> [GOAL OF THE EXERCISE] The answer must match the material word for word, with every line included.

> [RAW DATA]
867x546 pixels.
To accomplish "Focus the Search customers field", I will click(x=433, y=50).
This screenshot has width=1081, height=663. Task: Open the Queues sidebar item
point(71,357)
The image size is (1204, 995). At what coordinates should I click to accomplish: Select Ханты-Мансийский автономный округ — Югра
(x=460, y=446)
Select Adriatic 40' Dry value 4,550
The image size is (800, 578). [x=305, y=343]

> [OUTPUT BELOW]
867x546 pixels.
To accomplish "Focus the Search customers field", I will click(x=433, y=50).
This screenshot has width=1081, height=663. Task: Open the Queues sidebar item
point(71,357)
The image size is (1204, 995). At what coordinates should I click to accomplish: Select Ханты-Мансийский автономный округ — Югра
(x=460, y=446)
Select Adriatic 40' Dry value 4,550
The image size is (800, 578). [x=305, y=343]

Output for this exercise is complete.